Genomic DNAs were extracted from the young leaves of 136 peach accessions (Additional file 3: Table S13) using a Hi-DNAsecure Plant Kit (TIANGEN, China). Four primer pairs (P1, P5, P6, and P7; Additional file 3: Table S23) were designed to detect the flanking sequence of both breakpoints of both alleles for the 1.67-Mb inversion genotypes of the RYP1 cultivar. Another four primer pairs (P1, P2, P3, and P4; Additional file 3: Table S23) were designed to detect the flanking sequences of the proximal breakpoint of both alleles for the 1.67-Mb inversion genotypes of the 136 peach accessions. PCR reactions were carried out using Premix Taq™ (Ex Taq™) (Takara, Japan) in a volume of 20 μl, containing 20 ng of peach genomic DNA. PCR was carried out under the following conditions: 2 min at 95 °C, 30 cycles of 30 s at 95 °C, 30 s at 60 °C, and 90 s at 72 °C, followed by a 5 min extension at 72 °C. PCR products were examined using agarose-gel electrophoresis.

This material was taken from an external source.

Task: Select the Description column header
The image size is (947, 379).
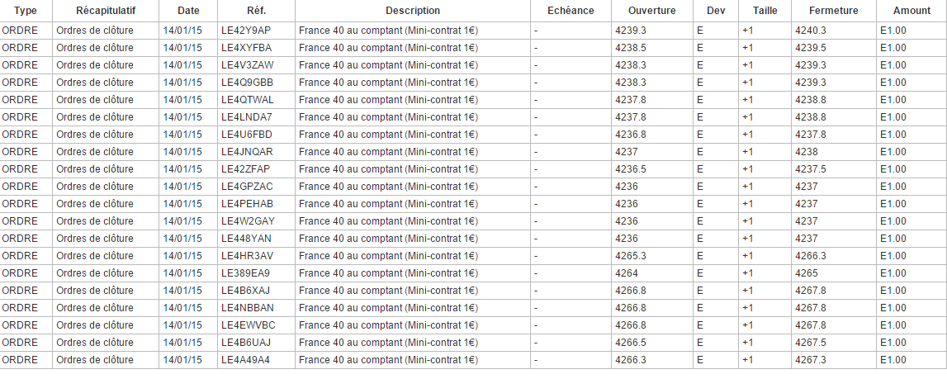Action: (413, 11)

Generation of transgenic tomato plants

Primer pairs OFP2-F/R (Additional file 3: Table S23), which added XbaI and KpnI sites to the 5′ and 3′ ends, respectively, were designed to amplify the intact coding sequence of PpOFP2 using cDNA templates from RYP1 fruits at 30 DAA. PCR products were then digested with XbaI and KpnI and cloned into the binary pCAMBIA1300 vector. The recombinant plasmid was transformed into Agrobacterium tumefaciens EHA105 competent cells via electroporation prior to subsequent plant transformation. The protocol for tomato (Micro-Tom) transformation was taken from a previous study [119]. The tomato wild type and transgenic lines were grown in a growth chamber with a 16-h-light and 8-h-dark photoperiod at 25 °C. The transgenic lines were screened using hygromycin and identified by qRT-PCR analysis using the RPL2 gene in tomato [120] as the control (Additional file 3: Table S23).